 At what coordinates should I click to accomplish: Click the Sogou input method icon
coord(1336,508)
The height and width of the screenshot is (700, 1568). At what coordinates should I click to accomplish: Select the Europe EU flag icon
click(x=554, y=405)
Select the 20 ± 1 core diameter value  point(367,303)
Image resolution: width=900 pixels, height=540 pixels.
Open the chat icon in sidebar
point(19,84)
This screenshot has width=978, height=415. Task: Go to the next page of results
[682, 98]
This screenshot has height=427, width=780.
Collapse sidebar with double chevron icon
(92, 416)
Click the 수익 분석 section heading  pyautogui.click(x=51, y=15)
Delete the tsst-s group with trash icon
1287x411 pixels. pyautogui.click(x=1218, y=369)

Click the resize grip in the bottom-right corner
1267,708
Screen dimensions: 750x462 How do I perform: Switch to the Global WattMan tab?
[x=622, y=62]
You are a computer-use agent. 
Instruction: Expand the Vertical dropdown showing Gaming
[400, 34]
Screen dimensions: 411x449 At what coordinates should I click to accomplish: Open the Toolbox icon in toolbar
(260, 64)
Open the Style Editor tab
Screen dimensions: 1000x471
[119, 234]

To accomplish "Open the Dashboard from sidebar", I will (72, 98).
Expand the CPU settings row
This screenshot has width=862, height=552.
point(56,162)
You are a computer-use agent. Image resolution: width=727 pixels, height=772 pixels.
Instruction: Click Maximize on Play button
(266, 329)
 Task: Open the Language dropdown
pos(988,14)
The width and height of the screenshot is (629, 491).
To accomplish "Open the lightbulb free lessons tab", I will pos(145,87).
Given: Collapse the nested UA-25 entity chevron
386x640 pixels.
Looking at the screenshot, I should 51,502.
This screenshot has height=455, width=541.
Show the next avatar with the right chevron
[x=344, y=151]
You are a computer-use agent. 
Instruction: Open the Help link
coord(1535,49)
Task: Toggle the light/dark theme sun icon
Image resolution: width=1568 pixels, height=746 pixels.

● ● ●

— THE TASK —
The answer is all of the material, given again exactly.

— ANSWER —
 At what coordinates should I click to accomplish: Click the Sogou input method icon
coord(1336,508)
The height and width of the screenshot is (700, 1568). At what coordinates should I click to accomplish: Select the Europe EU flag icon
click(x=554, y=405)
Select the 20 ± 1 core diameter value  point(367,303)
Image resolution: width=900 pixels, height=540 pixels.
Open the chat icon in sidebar
point(19,84)
This screenshot has width=978, height=415. Task: Go to the next page of results
[682, 98]
This screenshot has height=427, width=780.
Collapse sidebar with double chevron icon
(92, 416)
Click the 수익 분석 section heading  pyautogui.click(x=51, y=15)
Delete the tsst-s group with trash icon
1287x411 pixels. pyautogui.click(x=1218, y=369)

Click the resize grip in the bottom-right corner
1267,708
Screen dimensions: 750x462 How do I perform: Switch to the Global WattMan tab?
[x=622, y=62]
You are a computer-use agent. 
Instruction: Expand the Vertical dropdown showing Gaming
[400, 34]
Screen dimensions: 411x449 At what coordinates should I click to accomplish: Open the Toolbox icon in toolbar
(260, 64)
Open the Style Editor tab
Screen dimensions: 1000x471
[119, 234]

To accomplish "Open the Dashboard from sidebar", I will (72, 98).
Expand the CPU settings row
This screenshot has width=862, height=552.
point(56,162)
You are a computer-use agent. Image resolution: width=727 pixels, height=772 pixels.
Instruction: Click Maximize on Play button
(266, 329)
 Task: Open the Language dropdown
pos(988,14)
The width and height of the screenshot is (629, 491).
To accomplish "Open the lightbulb free lessons tab", I will pos(145,87).
Given: Collapse the nested UA-25 entity chevron
386x640 pixels.
Looking at the screenshot, I should 51,502.
This screenshot has height=455, width=541.
Show the next avatar with the right chevron
[x=344, y=151]
You are a computer-use agent. 
Instruction: Open the Help link
coord(1535,49)
Task: Toggle the light/dark theme sun icon
Image resolution: width=1568 pixels, height=746 pixels.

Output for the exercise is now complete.